Exercise: Print, word for word, the part of the game preservation email below starting at "I've had personal" and ending at "a copy somewhere...".

Extract:
━━━━━━━━━━

[game_preservation] Preservation Whitepaper Brainstorm Progress

Captain Commando evilcowclone at gmail.com
Fri Oct 10 11:16:32 EDT 2008


The only thing I know off the top of my head (and this was mentioned in the
brainstorm material I sent) is the art assets (and other materials) Konami
lost during the Hanshin-Awaji Earthquake in 1995. That's why they haven't
produced high-resolution images of the early Castlevania game art - the
originals just don't exist for them to do it. I don't have a list of
everything they lost, but I know the original Castlevania art was
unfortunately a part of that.

In addition, there's plenty other cases of rare finds like this just
mysteriously showing up in places (though it's not as good an example as the
Castlevania one). A few years ago, the guy who used to run the Metroid
Database picked up the official Super Metroid developer's map off of e-bay.
Now shouldn't Nintendo have taken better care of something that was from
such a historically important game? Looks like he'll have to ensure it's
well-preserved now as its new custodian!

I've had personal losses of data and games. In most of the disk-based cases,
it hasn't been total devastation, as the games are still available on the
web, but a couple of the Amiga games I've got actually haven't appeared in
rom form on the web (The Logic Master, actually :P). This one is actually in
the search list for the software preservation group (d'oh!). Thankfully, I
know a person who was involved in their development, so I could see if she's
got a copy somewhere...

-Devin Monnens

On Fri, Oct 10, 2008 at 6:25 AM, Andrew Armstrong <andrew at aarmstrong.org>wrote:


> Regarding the whitepaper, we need some concrete examples of videogame loses

> we've already had. I know there are some collectors on here, so this should

> be easy; a list of videogames which were produced, but are now lost (all

> copies gone, masters deleted, whatever), and unreleased games which were

> lost and will never be recovered (betas, alphas, whatever).

━━━━━━━━━━

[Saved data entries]
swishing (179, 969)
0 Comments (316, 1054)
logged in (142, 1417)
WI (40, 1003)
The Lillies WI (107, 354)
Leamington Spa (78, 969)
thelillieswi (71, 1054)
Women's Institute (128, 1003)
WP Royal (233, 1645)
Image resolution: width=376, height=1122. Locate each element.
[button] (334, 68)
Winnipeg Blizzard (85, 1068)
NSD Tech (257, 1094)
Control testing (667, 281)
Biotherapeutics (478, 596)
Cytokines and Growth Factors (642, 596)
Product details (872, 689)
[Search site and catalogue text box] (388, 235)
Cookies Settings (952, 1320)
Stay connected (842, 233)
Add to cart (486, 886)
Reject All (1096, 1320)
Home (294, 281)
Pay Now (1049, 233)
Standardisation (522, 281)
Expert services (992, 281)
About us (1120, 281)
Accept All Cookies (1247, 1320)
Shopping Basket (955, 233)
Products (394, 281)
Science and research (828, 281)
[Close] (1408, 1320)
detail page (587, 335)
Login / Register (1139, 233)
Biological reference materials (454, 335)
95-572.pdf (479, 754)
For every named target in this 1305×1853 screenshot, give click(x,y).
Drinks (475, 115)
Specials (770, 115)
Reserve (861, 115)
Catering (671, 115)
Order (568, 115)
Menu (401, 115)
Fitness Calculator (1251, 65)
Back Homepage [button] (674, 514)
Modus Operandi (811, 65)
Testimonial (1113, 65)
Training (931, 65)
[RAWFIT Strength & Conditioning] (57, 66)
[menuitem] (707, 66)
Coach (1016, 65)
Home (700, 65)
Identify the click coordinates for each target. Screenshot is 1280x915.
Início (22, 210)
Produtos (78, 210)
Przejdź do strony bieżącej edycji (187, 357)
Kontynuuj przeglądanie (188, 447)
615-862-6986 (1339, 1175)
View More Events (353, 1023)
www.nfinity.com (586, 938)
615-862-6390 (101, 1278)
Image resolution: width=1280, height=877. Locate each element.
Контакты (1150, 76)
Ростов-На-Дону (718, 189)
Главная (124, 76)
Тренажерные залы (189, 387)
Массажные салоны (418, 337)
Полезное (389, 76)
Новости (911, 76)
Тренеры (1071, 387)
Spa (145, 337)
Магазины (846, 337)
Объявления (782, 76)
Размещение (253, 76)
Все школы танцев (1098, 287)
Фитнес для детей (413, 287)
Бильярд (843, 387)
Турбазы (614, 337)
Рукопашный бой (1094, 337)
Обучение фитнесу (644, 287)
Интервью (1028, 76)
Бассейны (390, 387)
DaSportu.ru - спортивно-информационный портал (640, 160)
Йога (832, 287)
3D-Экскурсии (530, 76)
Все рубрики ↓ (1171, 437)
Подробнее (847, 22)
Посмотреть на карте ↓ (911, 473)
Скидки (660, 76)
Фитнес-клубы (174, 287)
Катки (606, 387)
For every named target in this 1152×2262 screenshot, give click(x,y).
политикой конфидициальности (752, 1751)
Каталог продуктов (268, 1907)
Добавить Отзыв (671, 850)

━━━━━━━━━━

Answer to this exercise:
I've had personal losses of data and games. In most of the disk-based cases,
it hasn't been total devastation, as the games are still available on the
web, but a couple of the Amiga games I've got actually haven't appeared in
rom form on the web (The Logic Master, actually :P). This one is actually in
the search list for the software preservation group (d'oh!). Thankfully, I
know a person who was involved in their development, so I could see if she's
got a copy somewhere...